DESCRIPTION OF THE TASK — Please carry on the write-up about U.S. power outages across climate regions in summer and winter, starting right after the description of the OUTAGE.START.TIME column.

DOCUMENT PASSAGE —
Is the distribution of outages across U.S. climate regions the same in both winter and summer?

Understanding how the distribution of power outages in climate regions may differ between seasons of extreme weather (summer and winter) is important to better predicting outages and when to expect them. It also helps us better understand the nature of power outages in the United States, and can help us tell if differences in weather affect power outages.

This EDA project is based on data collected on major power outage events that occurred in the United States. This dataset consists of 1534 rows, where each represents a power outage occurance in the United States. The columns in this dataset that are relevant to our question are titled as: MONTH: An integer representing the month that the power outage occured in YEAR: The year in which the outage occured as an integer U.S_STATE: A string representing the name of the state that the outage occured in POSTAL.CODE: A string representation of the postal code of the state (e.g. California’s postal code is CA) CLIMATE.REGION: The common US climate region that the location of the power outage is a part of (e.g. Midwest) CLIMATE.CATEGORY: The category of the climate at the time (cold, normal, or warm) CAUSE.CATEGORY: The cause of the power outage (severe weather, intentional attack, system operability disruption, public appeal, equipment failure, fuel supply emergency, islanding) CAUSE.CATEGORY.DETAIL: Additional details to the cause for the power outage OUTAGE.START.TIME: The start time of the power outage (HH:MM:SS)

RECORDED DATA —
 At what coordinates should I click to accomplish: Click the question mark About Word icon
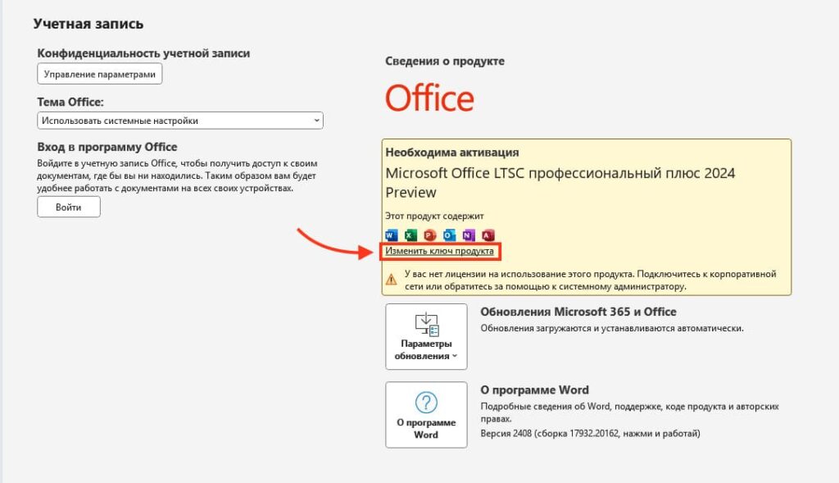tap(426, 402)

...

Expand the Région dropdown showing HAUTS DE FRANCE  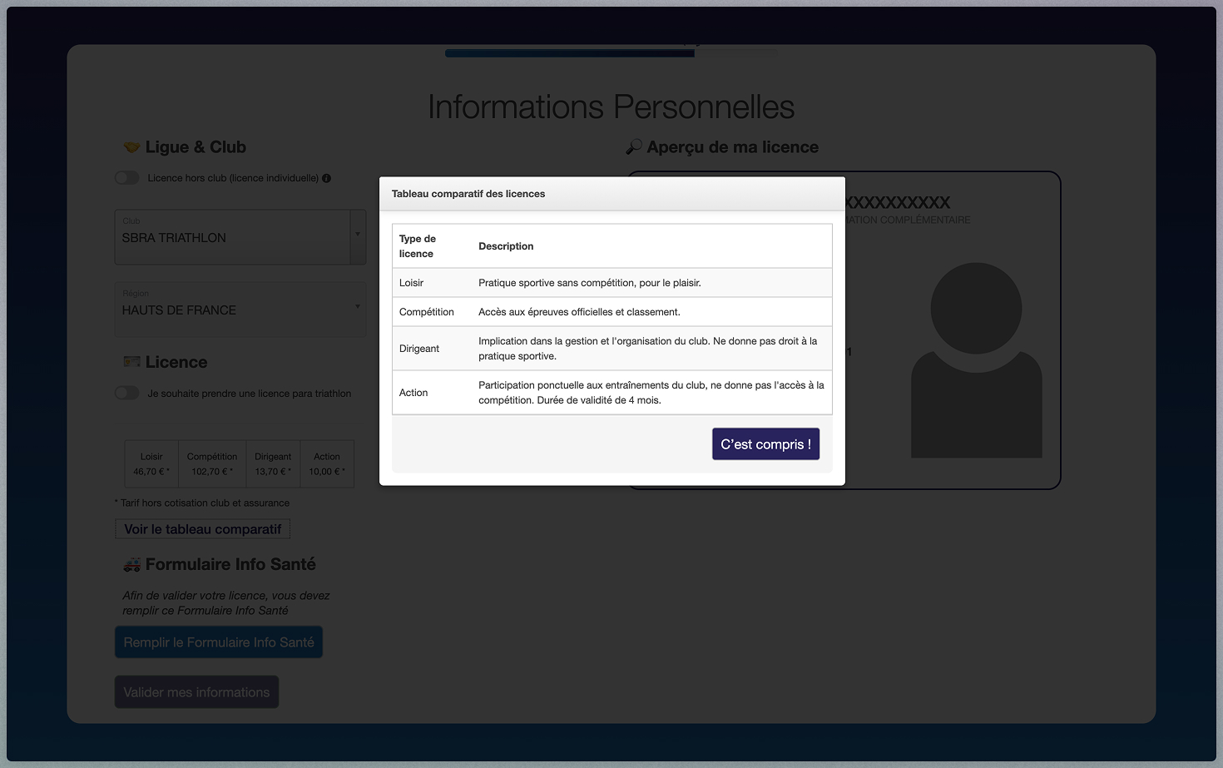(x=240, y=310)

ANSWER TO THIS PROBLEM —
Cleaning and EDA


Data Cleaning

The first step we took in data cleaning was seeing which columns contained any missing values. We found that some of the columns contained a large number of null values, such as HURRICANE.NAME, CAUSE.CATEGORY.DETAIL, DEMAND.LOWW.MW, and CUSTOMERS.AFFECTED. However, since our question didn’t require any data from these columns, we decided to leave them as null values.

In order to group the outages by seasons, we had to create a new column, SEASONS, based off the column MONTH, which contained values winter(Dec-Feb), spring(Mar-May), summer(Jun-Aug), and fall(Sept-Nov). As it turns out the MONTH and OUTAGE.START.DATE categories were missing for 9 of the rows, which meant we had to find another way to determine the season for these outages.

For one of the rows, we noticed that one of the columns, CAUSE.CATEGORY.DETAIL, contained a value winter storm, which allowed us to infer that that outage occurred in the winter.

For the remaining 8 rows that didn’t have any explicit information regarding time of year, we decided to use probabilistic imputation based off the proportion of seasons for each cause in CAUSE.CATEGORY(from rows whose MONTH or OUTAGE.START.DATE was not missing).

In addition to this, Alaska and Hawaii are not assigned any U.S. Climate Regions, so we assigned the climate regions Northern Temperate and Tropics to them, respectively.

occ.head()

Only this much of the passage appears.